Last edited on Jan 2, 2011 at 9:14am
Jan 2, 2011 at 12:43pm
thanks for the answer simeonz,

I was looking for something that could avoid me to make a lot of euclidian distanceses between the rows of A and B.
(something like a particular data structure as you suggested)
(there are more than 1000 sifts in an image)

excluding B row in your code (line 11) maybe a good idea, but this won't bring down too much the computation, i guess.
thanks again for answering me.
Jan 2, 2011 at 12:59pm
There is indeed another way.

Lowe stated that for small vector distances, arcos(x) is a good replacement to approximate the angle between them.
Calculating the non-complex arcos(x) (complex calculus would be worse than the euclidean distance) and preferably using a discrete threshold to make the value real, may speed all your process up significantly.

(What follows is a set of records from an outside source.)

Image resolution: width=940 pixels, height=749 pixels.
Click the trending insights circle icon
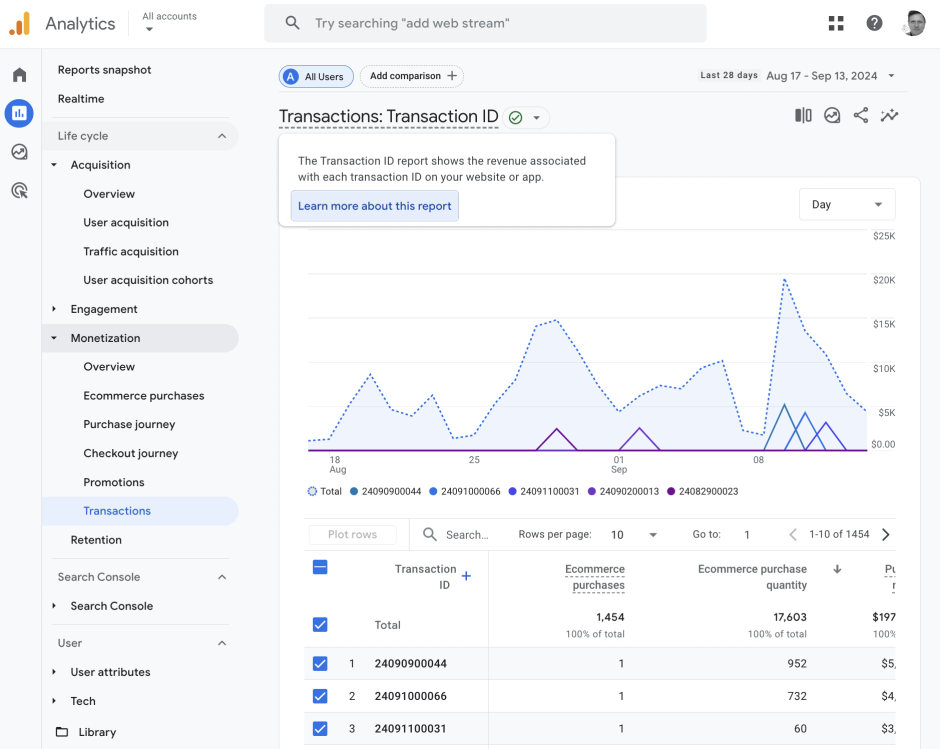(x=832, y=115)
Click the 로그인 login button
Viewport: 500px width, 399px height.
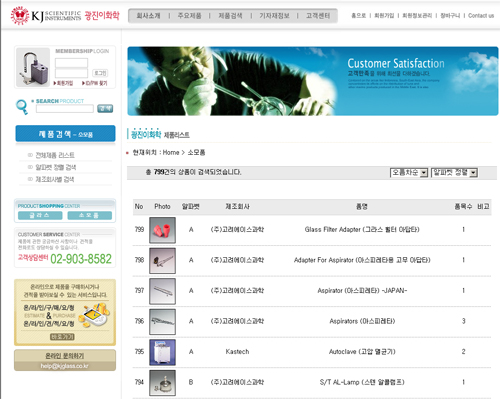[100, 73]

I highly suggest you to take a look at Lowe's papers. Good Luck!
Jan 2, 2011 at 1:48pm
I meant that excluding B row could be more proper for correctness sake. This will indeed not improve the performance by much.
Jan 2, 2011 at 2:58pm
thanks kpeleo, i've foud this: http://citeseerx.ist.psu.edu/viewdoc/download?doi=10.1.1.157.3843&rep=rep1&type=pdf

it says that to improve efficiency i must not use deterministics way, but a probabilistic algorithm, but that reduces efficiency.
Before looking for a new probabilistic approach, i'm still looking for a deterministic one.

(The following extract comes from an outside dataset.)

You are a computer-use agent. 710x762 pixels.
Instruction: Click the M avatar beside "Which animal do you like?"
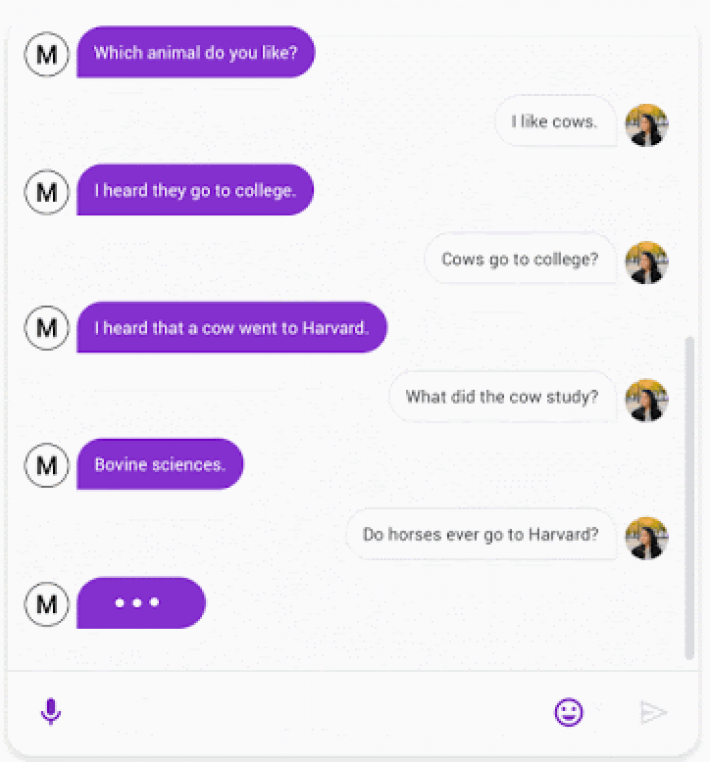pos(46,53)
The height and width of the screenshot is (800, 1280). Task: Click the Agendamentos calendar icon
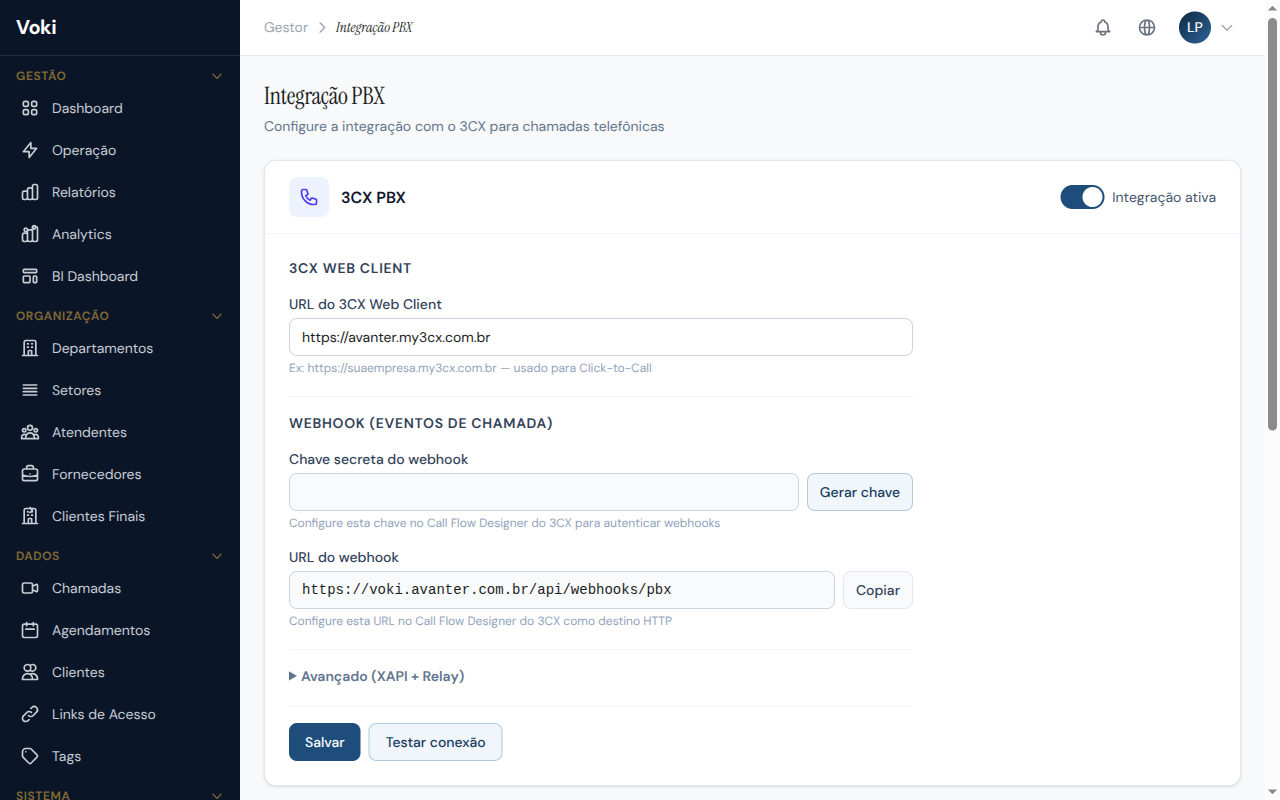(x=30, y=630)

I know pthreads, openMP and MPI, and i can access to a 20-pc cluster.
But the serial part is too much anyways!
Any new ideas?
thanks for your coop!
Jan 2, 2011 at 3:43pm
Just curious. I am trying to learn. What was your reason to select the probabilistic approach? The paper whose url you posted claims that using k-d trees is not improvement over exhaustive search. According to the article in wikipedia, the average complexity for using k-d tree will be O(n logn) (O(logn) per query). This is hell better than O(n^2) average complexity for the exhaustive search. Of course, you may hit the worst case, but this should be the exception.
Jan 2, 2011 at 6:56pm
no worry, i'm trying to learn too, so just be patient if i say some crappy things.
i just wanted to try Best-Bin-First, that sounds like a probabilistic algorithm, but it's not.
in this case i have to change all of my data structure in the program (from matrices to k-d trees) is that correct?
any suggestions to improve it better?
some libraries?
I forgot to tell that i know CUDA too, but the quantity of data was too much even for a GTX460.
Feb 10, 2011 at 2:37pm
You could used already written approach of Opencv.
Or write it in minutes with Eigen matrices...

You could use FLANN implementation of KDtree nearest neighbors research...
http://people.cs.ubc.ca/~mariusm/index.php/FLANN/FLANN

Or use libmv library. libmv => http://code.google.com/p/libmv/
Topic archived. No new replies allowed.